Second, cyber insurance is reshaping the buyer. Premiums went up, capacity got tight, and carriers started underwriting on preparedness, not just controls. Companies that can show rehearsed playbooks and a working command center get better terms. Carriers, in turn, want to bundle that capability into the policy. CYGNVS has positioned itself squarely on that bundle.

Third, the attackers got better. Ransomware groups now expect to face an external IR firm; they target backups and communications first; they release stolen data on schedules optimized for media coverage. The company that responds well is the one whose response was never invented mid-incident. CYGNVS, with its tabletop drumbeat and pre-integrated tenant model, is essentially a bet that response quality is a function of rehearsal, not heroics.

"It is 3:14 a.m. again. Different company, different city. The CISO opens her phone. There is a number to dial, a checklist already drafted, a room already populated. She is not improvising. She is following a script she has read aloud twice in the last quarter.
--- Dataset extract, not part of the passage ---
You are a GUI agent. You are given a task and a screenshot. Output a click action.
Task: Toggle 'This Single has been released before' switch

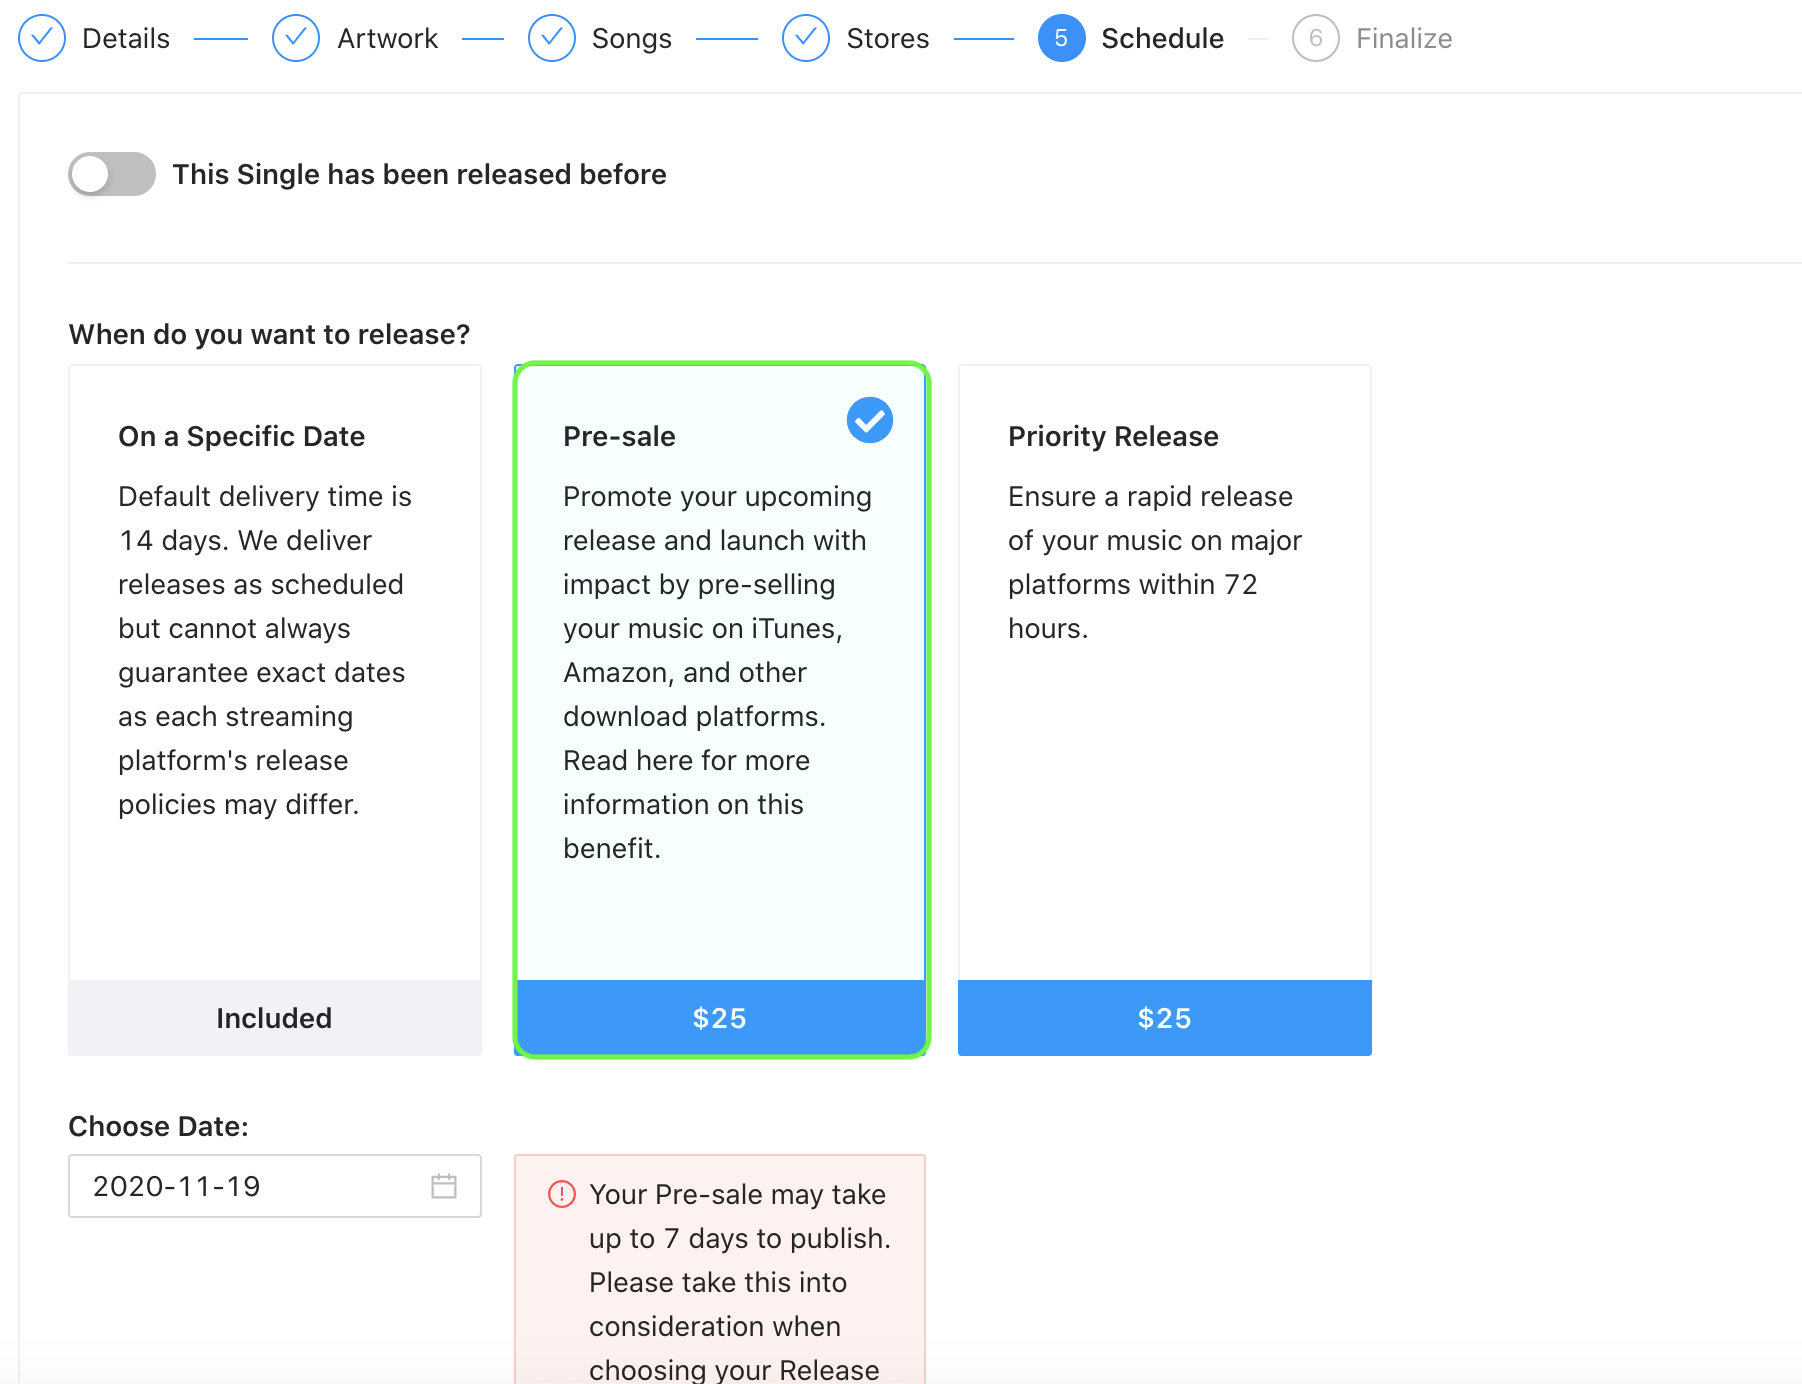point(112,174)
That is the change CYGNVS is selling." - Back to the opening scene

The platform's most interesting feature, in the end, is not technical. It is the small, professional embarrassment of the security team that no longer has to invent a war room from scratch at three in the morning. The original opening of this profile - panic, scattered phone tree, lost Slack workspace - is the scene CYGNVS is built to delete. Boring is the goal. Boring is the product. Boring, on the worst day of the year, is the entire pitch.